Stated exercise
Update everything from the line containing "is (1003, 752)." down to the line containing "I will point(1100,90)." by changing "checkbox" to "toggle", and reproduce only those lines with nothing else altered.

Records

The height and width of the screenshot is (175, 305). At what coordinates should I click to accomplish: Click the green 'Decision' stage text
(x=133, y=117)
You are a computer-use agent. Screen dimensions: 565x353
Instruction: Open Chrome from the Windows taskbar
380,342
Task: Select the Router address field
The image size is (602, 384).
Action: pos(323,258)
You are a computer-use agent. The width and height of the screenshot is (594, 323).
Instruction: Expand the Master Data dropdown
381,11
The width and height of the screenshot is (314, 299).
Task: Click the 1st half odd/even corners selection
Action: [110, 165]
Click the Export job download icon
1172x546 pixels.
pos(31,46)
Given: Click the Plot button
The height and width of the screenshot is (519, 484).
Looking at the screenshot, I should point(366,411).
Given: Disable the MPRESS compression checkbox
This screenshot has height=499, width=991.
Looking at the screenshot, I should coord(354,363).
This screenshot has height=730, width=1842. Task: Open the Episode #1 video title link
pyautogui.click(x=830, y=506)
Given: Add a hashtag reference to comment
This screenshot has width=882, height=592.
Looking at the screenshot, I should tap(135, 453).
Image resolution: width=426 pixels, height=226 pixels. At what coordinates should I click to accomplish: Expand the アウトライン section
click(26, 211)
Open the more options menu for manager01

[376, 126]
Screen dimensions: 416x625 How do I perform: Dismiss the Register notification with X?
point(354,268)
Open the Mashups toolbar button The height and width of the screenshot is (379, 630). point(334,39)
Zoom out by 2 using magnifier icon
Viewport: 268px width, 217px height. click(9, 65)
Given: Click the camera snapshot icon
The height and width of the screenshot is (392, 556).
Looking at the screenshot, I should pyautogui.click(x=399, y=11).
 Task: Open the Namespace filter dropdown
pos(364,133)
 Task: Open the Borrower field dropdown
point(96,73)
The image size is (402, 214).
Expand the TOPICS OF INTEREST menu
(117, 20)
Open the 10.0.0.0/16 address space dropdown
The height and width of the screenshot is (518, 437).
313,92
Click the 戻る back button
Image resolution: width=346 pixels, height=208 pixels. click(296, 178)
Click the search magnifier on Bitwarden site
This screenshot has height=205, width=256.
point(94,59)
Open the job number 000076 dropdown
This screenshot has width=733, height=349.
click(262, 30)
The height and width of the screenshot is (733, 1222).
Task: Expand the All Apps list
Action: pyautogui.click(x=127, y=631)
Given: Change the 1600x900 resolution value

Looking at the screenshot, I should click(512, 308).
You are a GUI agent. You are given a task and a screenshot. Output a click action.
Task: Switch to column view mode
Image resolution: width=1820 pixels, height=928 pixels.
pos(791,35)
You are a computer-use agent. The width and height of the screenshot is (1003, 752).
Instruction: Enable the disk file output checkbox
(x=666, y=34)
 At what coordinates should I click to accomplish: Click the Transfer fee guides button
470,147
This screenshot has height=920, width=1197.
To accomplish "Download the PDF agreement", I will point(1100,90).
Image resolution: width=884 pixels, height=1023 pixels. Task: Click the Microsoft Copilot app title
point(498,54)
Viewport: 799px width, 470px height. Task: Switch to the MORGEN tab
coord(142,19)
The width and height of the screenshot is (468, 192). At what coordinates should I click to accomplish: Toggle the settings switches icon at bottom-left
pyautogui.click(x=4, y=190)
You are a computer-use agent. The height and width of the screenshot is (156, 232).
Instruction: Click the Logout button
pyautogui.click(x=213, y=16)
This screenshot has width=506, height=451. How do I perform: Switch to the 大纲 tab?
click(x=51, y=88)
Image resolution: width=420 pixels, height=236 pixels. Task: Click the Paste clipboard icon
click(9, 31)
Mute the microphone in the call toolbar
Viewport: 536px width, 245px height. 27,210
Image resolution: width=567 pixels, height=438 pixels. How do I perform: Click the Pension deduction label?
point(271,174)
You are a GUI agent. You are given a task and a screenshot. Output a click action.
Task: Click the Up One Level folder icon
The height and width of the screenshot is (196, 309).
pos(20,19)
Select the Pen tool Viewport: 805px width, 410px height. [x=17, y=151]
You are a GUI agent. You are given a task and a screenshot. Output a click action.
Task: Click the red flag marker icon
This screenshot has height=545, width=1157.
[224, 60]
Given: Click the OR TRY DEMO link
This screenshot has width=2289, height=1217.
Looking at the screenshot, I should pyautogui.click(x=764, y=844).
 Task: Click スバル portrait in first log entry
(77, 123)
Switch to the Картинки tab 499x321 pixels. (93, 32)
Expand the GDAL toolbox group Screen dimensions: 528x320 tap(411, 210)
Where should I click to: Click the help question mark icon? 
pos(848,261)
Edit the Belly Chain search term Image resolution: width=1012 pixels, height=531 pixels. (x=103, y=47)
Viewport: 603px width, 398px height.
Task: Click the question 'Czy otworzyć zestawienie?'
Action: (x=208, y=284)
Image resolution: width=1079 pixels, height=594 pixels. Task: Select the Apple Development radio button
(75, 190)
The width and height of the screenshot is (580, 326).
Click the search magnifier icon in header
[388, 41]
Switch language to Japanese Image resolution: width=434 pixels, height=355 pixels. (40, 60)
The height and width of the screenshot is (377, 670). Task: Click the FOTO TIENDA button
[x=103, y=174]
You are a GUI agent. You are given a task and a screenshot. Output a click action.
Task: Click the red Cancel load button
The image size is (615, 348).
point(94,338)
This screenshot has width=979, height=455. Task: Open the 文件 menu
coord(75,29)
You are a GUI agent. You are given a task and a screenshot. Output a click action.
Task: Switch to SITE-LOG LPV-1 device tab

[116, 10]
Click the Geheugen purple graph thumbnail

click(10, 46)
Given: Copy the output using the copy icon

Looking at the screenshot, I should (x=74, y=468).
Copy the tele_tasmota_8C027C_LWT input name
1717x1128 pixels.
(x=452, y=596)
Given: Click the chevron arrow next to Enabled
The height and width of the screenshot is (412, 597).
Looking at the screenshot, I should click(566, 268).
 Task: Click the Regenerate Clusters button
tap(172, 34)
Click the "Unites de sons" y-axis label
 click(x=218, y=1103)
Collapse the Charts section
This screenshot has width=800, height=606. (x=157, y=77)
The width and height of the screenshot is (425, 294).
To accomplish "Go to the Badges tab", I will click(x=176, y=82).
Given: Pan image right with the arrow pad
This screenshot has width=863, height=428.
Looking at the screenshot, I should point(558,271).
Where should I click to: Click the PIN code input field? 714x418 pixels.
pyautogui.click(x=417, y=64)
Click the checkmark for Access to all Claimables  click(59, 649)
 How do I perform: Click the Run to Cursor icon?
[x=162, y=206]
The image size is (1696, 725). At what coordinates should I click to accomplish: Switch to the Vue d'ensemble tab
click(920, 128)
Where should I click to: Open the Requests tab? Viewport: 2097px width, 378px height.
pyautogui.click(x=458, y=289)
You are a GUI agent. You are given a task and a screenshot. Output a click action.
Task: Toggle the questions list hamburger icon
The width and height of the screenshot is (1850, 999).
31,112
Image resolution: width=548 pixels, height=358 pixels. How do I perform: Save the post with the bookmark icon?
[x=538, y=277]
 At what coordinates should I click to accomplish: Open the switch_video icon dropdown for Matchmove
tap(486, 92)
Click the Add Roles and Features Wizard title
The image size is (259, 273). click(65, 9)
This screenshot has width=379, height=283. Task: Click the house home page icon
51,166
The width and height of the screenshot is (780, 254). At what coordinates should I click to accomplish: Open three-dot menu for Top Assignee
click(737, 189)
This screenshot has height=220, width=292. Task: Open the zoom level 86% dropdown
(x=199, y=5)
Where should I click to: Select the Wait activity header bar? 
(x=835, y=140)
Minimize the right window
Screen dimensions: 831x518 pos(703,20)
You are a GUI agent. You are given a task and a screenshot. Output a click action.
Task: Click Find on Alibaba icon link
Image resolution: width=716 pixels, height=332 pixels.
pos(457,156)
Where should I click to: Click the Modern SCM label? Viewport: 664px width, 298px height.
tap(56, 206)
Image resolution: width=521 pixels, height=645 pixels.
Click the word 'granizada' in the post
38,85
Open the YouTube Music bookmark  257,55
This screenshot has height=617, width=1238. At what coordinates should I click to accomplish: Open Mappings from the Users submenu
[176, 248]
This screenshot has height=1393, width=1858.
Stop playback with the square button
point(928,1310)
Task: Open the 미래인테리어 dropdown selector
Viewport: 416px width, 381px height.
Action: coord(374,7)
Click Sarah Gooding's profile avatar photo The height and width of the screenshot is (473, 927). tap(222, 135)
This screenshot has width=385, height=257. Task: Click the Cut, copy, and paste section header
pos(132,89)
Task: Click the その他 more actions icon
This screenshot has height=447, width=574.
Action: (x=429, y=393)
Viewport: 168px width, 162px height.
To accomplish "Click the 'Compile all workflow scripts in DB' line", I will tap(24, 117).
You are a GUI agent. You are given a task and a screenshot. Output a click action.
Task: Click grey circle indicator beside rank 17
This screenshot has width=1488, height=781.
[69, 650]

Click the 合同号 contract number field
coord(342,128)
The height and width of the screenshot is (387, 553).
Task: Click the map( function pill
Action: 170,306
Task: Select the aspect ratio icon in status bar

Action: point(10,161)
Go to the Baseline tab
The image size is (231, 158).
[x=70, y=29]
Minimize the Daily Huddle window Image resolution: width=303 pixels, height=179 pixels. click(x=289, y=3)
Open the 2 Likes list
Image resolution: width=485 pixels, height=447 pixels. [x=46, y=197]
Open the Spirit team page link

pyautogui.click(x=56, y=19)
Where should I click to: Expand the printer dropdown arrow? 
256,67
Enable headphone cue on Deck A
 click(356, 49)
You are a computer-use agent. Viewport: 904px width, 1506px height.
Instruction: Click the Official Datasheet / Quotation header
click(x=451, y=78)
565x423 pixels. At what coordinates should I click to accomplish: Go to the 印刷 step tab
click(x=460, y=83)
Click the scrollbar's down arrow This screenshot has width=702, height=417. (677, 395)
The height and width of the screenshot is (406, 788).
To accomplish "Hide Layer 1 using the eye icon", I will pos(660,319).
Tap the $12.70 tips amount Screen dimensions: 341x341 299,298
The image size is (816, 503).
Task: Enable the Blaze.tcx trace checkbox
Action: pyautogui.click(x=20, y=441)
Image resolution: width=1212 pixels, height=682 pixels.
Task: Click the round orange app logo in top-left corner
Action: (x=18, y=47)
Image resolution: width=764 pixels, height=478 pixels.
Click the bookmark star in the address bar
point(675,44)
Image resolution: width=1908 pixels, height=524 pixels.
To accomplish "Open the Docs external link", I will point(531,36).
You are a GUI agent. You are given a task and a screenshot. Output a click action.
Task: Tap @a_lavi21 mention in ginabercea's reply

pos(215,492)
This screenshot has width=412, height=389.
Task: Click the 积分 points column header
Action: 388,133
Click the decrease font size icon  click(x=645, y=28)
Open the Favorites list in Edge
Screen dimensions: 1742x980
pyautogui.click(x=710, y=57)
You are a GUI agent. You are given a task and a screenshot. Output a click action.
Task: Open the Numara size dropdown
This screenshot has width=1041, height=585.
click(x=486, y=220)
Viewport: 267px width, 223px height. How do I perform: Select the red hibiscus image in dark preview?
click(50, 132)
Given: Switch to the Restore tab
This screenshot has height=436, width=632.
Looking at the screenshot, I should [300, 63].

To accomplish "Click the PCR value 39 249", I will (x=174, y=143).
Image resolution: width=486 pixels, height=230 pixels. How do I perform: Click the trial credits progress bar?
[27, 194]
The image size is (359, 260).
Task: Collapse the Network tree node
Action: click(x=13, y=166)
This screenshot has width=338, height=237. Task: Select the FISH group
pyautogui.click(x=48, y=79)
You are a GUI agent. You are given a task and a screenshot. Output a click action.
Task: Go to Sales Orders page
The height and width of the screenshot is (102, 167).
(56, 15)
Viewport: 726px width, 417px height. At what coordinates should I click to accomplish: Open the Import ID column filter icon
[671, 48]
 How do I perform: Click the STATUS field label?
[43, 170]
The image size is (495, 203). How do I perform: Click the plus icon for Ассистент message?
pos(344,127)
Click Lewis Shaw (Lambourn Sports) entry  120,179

Solved exercise
You are a computer-use agent. The width and height of the screenshot is (1003, 752).
Instruction: Enable the disk file output toggle
(x=666, y=34)
 At what coordinates should I click to accomplish: Click the Transfer fee guides button
470,147
This screenshot has height=920, width=1197.
To accomplish "Download the PDF agreement", I will point(1100,90).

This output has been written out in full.